NY- Their voices dripping with disgust, two disillusioned lap dancers from a busted midtown strip club described the owner as a pervert who took a cut when he caught his employees having sex with clients.
They said lawyer Lou Posner merely paid lip service to the “No Sex” signs posted in the velvet environs of the Hot Lap Dance Club, which featured private booths perfect for such shenanigans.
“If Lou caught the girls having sex in the private room, he’d fine the girls,” one of the dancers said as Posner and his wife, Betty, were held on prostitution and money-laundering charges. “Isn’t that pimping?”
Vice cops raided the W. 38th St. loft last week, arresting the Posners and 19 others, including porn star Alexia Moore.
As the couple tried to come up with $150,000 bail each, the two dancers gave a revealing glimpse of the jiggle joint’s inner workings.
College students by day, they insisted they never had sex at the 7,000-square-foot club, but said Posner pressured his employees for sex.
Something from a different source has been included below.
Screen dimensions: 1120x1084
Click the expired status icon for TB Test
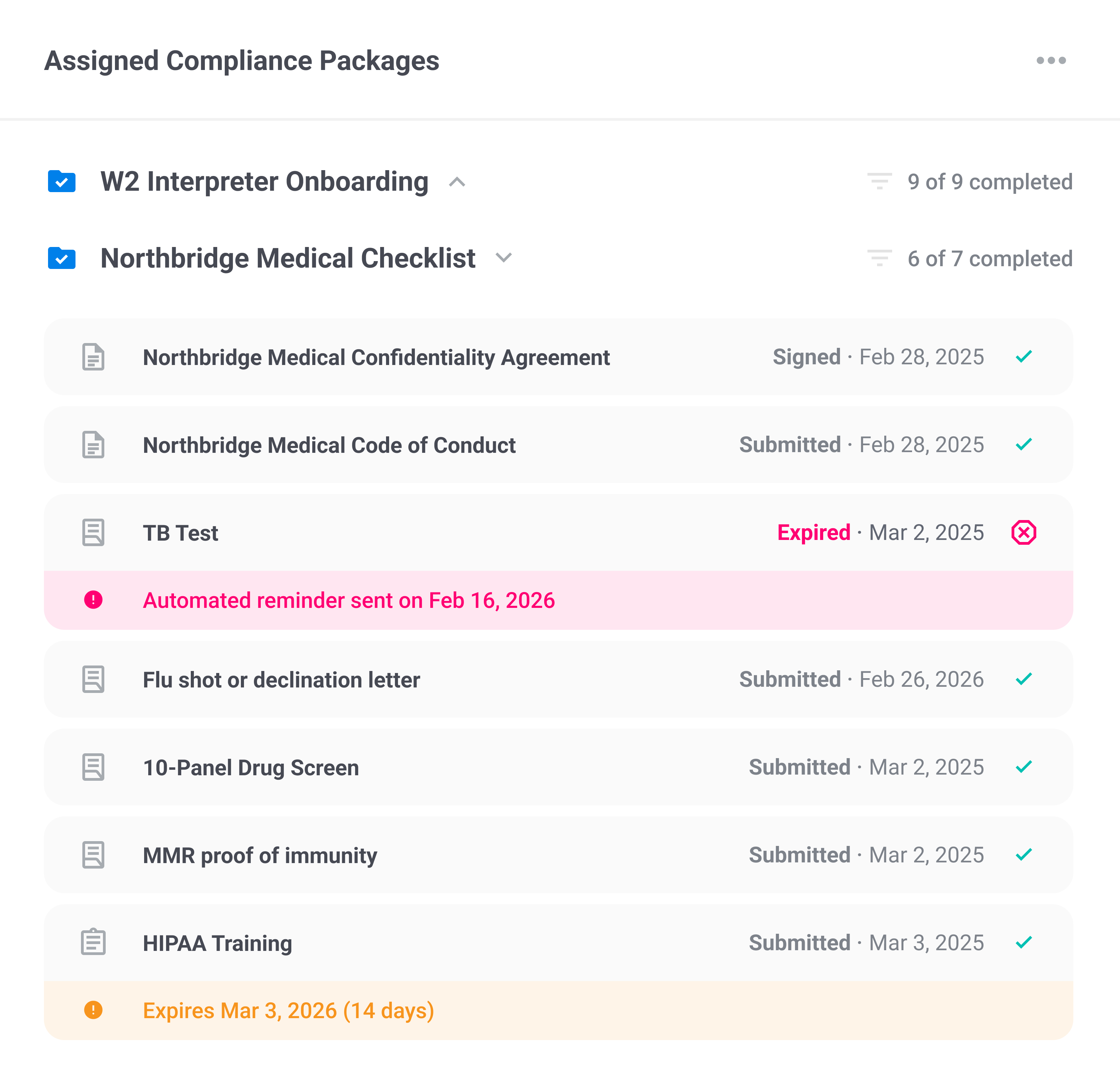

“He tried to get the girls to do rooms with him,” said one dancer, a tall, thin brunette in a pencil skirt and tailored blouse.
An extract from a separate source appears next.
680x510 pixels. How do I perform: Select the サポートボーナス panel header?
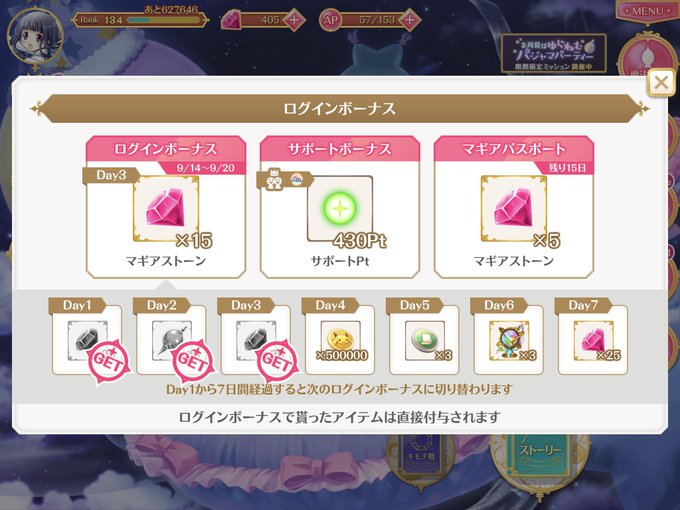(x=340, y=149)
She was referring to the club’s half-dozen curtained cubicles, each with a narrow bed, desk and a box of tissues.
There were also two suites – the Leopard Room and the Lavender Room – with king-sized beds and steel doors for bachelor parties and interludes with multiple girls.
Posner staged elaborate lesbian sex shows inside an open lounge area, stroking the women’s hair and handing them sex toys as the shows progressed, the women said.
“He treated the girls as if they were property,” said the other dancer, a New Jersey resident in a tube top and skirt.
“It was awful,” said her friend, who worked at the club for four months.
The pair estimated that 120 women worked there. Some were Americans who operated as independent contractors and paid $80 a night in “house fees;” others were Russians who worked to pay off debts to their handlers.
The two dancers said the house fees were waived if the girls agreed to go to a private room with Posner, who allegedly laundered his ill-gotten profits through a nonprofit voter registration organization.
“He had no respect for us,” said one of the women, a New Jersey resident who estimated she earned $1,000 a night giving lap dances to the “suit and tie guys.”
As evidence, her colleague pulled out her BlackBerry and read a July 14 e-mail she said was from Posner that criticized the quality of the club’s lap dancing.
“Managers and the more experienced lap dancers need to critique the newer dancers on the art of a lap dance,” the e-mail said. “Dancers should never refuse to give a lap dance to an owner or manager.”
At Posner’s E. 48th St. apartment building, where rents hit $10,000 a month, he didn’t get rave reviews, either. “He looked like a bum, always dressed sloppy,” said one building source. “He didn’t have a friend here, and never said thank you to any of the help.”